* [Request]: Count the lines in the listing below that contain the string "width", treating uppercase and lowercase as different. Give only the number.

* [Entries provided]:
▽

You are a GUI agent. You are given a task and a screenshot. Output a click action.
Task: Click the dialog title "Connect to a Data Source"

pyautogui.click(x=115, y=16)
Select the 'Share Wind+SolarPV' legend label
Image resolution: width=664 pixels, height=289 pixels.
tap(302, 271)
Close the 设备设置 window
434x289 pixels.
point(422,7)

△
▽

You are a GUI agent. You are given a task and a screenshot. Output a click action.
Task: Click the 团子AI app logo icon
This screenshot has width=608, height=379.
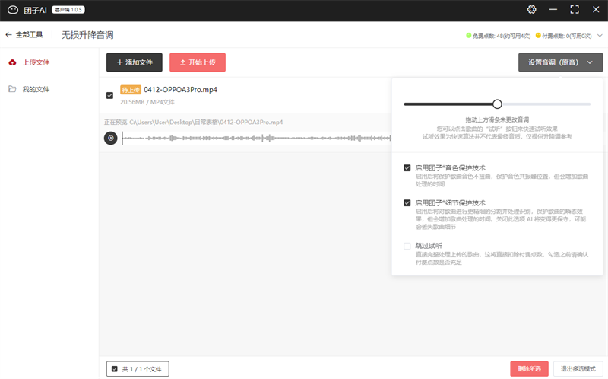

△

* [Task output]: 2